Tutto ciò avviene in uno scenario abbastanza inedito altrove: un auto colonialismo ipertrofico è lì schierato a certificare che niente di buono può uscire dalla barbarie sarda. Prendiamo il caso degli scavi a el-Awhat su cui molto si è discusso. Due archeologi, l’israeliano Adam Zertal e il sardo Giovanni Ugas, che quel sito hanno scavato, sostengono che elementi architettonici, ma non solo, portano alla conclusione che el-Awhat è frutto anche dell’opera dei sardi shardana. Questa tesi è contrastata da un fondamentalista ebraico, sulla scorta di una lettura ortodossa della Bibbia. L’ipertrofia auto colonialista a che cosa porta se non ad accettare ad occhi chiusi la tesi contraria a quella di Zertal e Ugas?
Dice: ma che diavolo di convenienza ha la struttura chiusa dei guardiani della verità a rinchiudersi ancora di più? Pensare che la struttura chiusa abbia il potere di sprangare il mondo degli studi alle novità è una tesi complottarda pura e semplice, dicono. Ed hanno ragione. Nessun complotto: è semplicemente un moto di “legittima difesa” degli studi fatti, delle carriere consolidate, dei libri scritti, delle tesi correnti. Io non penso che ci sia un complotto dietro il pregiudizio secondo cui S. Antioco sia fenicia e punica, e dietro il nascondimento che in quell’isola ci sia una ottantina di monumenti nuragici. Capisco persino l’imbarazzo del veder restituire a S. Antioco lo splendido “Arciere” nuragico che racconta di una storia diversa dalla vulgata fenicista. Nessuna trama oscura: un semplice rodimento per il pericolo di veder riscritta parte di carriere accademiche.

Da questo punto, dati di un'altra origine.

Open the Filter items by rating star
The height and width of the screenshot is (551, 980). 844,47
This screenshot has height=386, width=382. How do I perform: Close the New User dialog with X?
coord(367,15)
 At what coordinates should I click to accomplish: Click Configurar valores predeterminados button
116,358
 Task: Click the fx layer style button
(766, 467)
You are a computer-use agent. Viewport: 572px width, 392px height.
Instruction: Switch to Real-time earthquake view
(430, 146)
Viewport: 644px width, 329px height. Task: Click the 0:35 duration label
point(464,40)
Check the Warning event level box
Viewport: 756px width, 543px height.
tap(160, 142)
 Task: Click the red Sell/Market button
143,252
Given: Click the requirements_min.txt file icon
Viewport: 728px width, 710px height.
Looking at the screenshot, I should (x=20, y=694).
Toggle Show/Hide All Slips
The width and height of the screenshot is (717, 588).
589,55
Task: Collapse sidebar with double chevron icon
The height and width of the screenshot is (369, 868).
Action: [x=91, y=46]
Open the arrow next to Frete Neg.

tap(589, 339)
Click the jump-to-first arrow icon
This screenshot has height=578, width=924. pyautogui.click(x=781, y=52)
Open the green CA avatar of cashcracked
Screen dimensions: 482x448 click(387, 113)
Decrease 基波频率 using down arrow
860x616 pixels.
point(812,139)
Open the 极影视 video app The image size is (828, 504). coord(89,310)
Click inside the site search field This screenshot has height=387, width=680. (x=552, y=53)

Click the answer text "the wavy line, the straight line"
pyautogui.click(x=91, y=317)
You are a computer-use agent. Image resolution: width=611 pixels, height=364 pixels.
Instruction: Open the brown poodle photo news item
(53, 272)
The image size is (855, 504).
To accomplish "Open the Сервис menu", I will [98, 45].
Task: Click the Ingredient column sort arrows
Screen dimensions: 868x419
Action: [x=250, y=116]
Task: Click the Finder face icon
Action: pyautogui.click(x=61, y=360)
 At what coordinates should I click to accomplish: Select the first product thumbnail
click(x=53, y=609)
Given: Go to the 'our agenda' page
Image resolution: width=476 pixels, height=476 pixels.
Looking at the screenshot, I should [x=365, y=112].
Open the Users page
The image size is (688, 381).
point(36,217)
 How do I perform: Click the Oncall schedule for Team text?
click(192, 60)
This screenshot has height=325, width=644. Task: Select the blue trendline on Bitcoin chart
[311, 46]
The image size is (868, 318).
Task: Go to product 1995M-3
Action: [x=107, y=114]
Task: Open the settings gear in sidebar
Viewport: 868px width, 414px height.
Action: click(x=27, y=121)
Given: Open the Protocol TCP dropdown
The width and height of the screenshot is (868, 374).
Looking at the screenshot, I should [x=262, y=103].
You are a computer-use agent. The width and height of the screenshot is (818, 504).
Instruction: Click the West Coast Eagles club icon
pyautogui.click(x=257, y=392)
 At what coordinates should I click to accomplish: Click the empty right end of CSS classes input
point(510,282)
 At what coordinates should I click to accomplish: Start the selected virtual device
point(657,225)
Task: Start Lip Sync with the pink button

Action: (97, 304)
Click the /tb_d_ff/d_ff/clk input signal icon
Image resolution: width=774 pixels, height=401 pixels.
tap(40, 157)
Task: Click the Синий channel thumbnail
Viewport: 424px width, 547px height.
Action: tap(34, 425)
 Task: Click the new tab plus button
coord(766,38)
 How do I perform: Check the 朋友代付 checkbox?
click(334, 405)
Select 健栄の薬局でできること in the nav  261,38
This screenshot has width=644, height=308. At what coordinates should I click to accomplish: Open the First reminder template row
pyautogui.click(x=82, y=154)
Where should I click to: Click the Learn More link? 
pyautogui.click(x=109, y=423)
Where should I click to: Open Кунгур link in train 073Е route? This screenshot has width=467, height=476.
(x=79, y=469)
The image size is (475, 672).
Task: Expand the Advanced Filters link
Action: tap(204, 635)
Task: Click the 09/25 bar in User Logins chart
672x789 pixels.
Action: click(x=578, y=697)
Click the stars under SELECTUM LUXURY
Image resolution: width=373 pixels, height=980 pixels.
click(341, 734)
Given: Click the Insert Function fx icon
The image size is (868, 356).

Non è, comunque, specialità dei guardiani della verità archeologica. Da tempo, uno storico di chiara fama, responsabile del CNR in Sardegna, Francesco Cesare Casula va scrivendo una cosa che risulta agli atti: la Repubblica italiana – lui preferisce dire lo Stato – nient’altro è se non l’antico Regno di Sardegna ampliato nei suoi confini, nato il 19 giugno del 1324. Ci ha scritto un bel libro, “La terza via della Storia”, che, come si può comprendere, rovescia il conosciuto, sfronda di retorica la Storia patria, pone problemi che quella retorica non può né risolvere né cavalcare. L’uomo, Francesco Cesare Casula, è uno studioso molto serio, ha pubblicato studi, saggi e libri di storia ed ha un curriculum lungo una quaresima. È, mi perdonerà Cesare, un accademico, ma è un “eretico”. I suoi colleghi, quando parlano con lui di queste cose, non possono fare a meno di riconoscere che egli è nel giusto. Ma se la cavano: “Mica possiamo pensare di riscrivere tutta la storia insegnata a scuola, nelle università, nei libri”.
Ecco, appunto. La tranquillità del conosciuto codificato è molto più importante della verità storica.